■ What you are asked to do ■
Run through the records and, wherever a line holds the word "with", return that line.

(Dataset entries)
* * *
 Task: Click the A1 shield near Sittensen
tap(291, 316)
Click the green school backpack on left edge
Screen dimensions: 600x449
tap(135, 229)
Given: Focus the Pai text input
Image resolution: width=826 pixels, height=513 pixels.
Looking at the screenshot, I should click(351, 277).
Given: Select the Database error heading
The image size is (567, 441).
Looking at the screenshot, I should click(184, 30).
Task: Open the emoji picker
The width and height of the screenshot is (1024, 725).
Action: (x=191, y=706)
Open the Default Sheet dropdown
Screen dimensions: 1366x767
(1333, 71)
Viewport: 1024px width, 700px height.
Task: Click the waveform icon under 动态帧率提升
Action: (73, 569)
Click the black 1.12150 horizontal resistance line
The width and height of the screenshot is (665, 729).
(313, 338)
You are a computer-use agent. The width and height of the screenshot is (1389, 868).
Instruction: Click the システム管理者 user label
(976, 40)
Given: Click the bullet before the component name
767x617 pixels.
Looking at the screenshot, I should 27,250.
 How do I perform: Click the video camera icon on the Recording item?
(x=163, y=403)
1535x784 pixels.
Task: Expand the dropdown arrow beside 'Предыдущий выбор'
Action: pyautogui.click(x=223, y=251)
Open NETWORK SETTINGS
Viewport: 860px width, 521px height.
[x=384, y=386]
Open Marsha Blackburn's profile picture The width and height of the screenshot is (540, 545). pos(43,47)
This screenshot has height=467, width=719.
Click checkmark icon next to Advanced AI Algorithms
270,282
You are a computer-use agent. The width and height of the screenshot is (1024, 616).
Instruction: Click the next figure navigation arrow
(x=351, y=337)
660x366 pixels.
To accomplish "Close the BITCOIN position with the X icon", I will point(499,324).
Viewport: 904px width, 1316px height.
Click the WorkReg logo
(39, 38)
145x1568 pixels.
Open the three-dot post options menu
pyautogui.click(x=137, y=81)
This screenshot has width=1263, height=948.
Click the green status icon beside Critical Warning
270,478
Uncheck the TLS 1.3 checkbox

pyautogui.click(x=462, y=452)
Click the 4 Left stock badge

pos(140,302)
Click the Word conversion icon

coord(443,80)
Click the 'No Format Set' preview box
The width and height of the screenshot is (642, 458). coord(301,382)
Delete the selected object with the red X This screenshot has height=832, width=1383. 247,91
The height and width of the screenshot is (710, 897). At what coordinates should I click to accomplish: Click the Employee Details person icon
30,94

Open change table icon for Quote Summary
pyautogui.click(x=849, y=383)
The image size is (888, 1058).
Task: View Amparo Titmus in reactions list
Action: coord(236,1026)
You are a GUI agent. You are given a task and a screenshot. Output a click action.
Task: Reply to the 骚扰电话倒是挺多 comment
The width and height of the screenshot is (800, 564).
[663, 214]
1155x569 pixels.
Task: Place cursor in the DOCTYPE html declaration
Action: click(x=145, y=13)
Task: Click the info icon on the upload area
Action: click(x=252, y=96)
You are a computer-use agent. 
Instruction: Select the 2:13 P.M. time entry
* * *
■ Solution to this problem ■
To accomplish "Close the BITCOIN position with the X icon", I will point(499,324).
Delete the selected object with the red X This screenshot has height=832, width=1383. 247,91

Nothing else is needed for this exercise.